Podía decirse que iba un poco más relajado y que de alguna forma podría tener la paciencia para terminar la noche sin querer ahorcar a cierto mocoso seductor de mujeres casadas. No obstante, aquella noche las sorpresas no tenían planeado terminar porque justo cuando abrí la puerta conseguí a la señorita garrapata muy sonriente.

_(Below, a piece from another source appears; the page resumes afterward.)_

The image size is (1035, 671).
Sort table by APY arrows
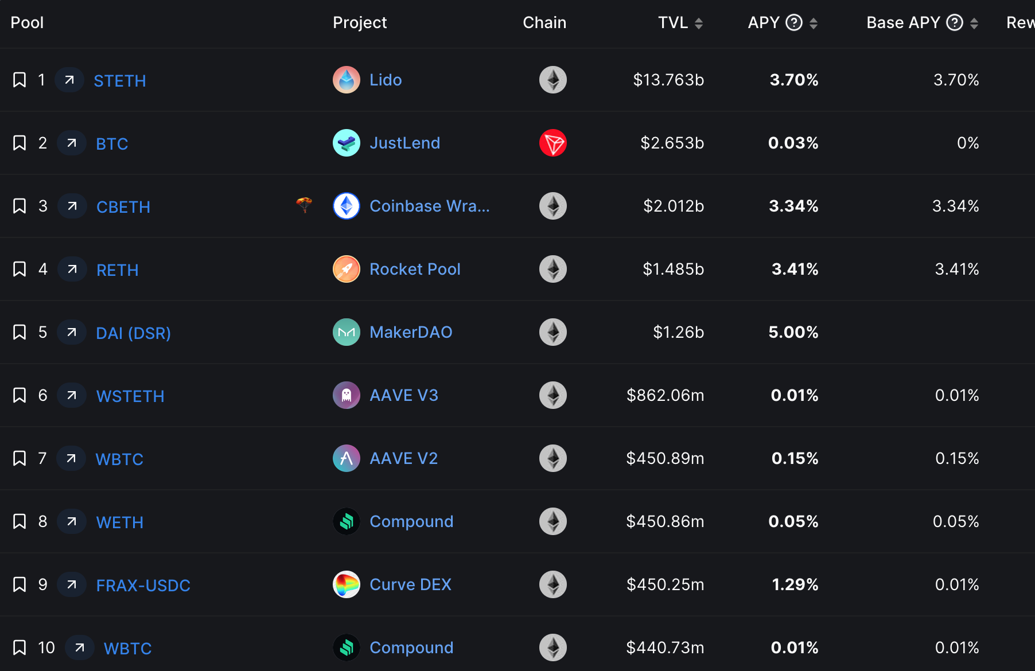(x=814, y=23)
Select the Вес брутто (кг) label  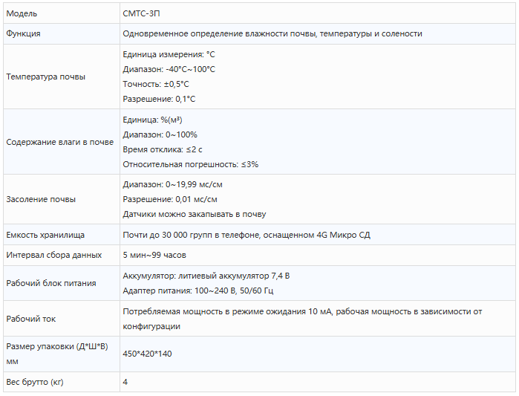pos(35,382)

Ella se acercó peligrosamente y colocó su mano sobre mi pene.
Repito, ella colocó su mano en mi jodido pene sin pudor alguno.
¡¿Qué mierda?!
—Quiero pensar que tu mano terminó sobre mi pene por accidente.
No pareció captar que su acción me fue totalmente desagradable, porque a pesar de mi grima bastante visible, seguía con su mano en mi paquete y al contrario de mi actitud, ella lucía muy divertida de todo esto.
—Eres tan chistoso —Me dijo, pero esta vez dejando la sonrisa—. Dejemos las bromas y pasemos a la acción.
Vi cómo se abalanzó sobre mí, pero agradecí que mis reflejos fueran lo suficientemente rápidos para poder lograr esquivar su loca y alborotada boca adolescente.
—Deberías calmarte —le aconsejé, mientras la tenía sostenida de sus hombros—. ¡Por dios, eres una niña!
—¿El problema es la edad? Pero es que a mí no me importa que seas mayor.
Cerré mis ojos con fuerza para tratar de encontrar la paciencia que necesitaba para esta mocosa.
—Dale, nena, a la mesa —la empujé fuera del baño—. No me apetece follar en un baño y terminar en la maldita cárcel.
Ya por fin su delgado cuerpo dejó de poner resistencia y logré llevarla hasta la mesa, pero creí que hubiera sido mejor quedarme en aquel baño, corrección, hubiera sido mejor nunca haber aceptado venir aquí.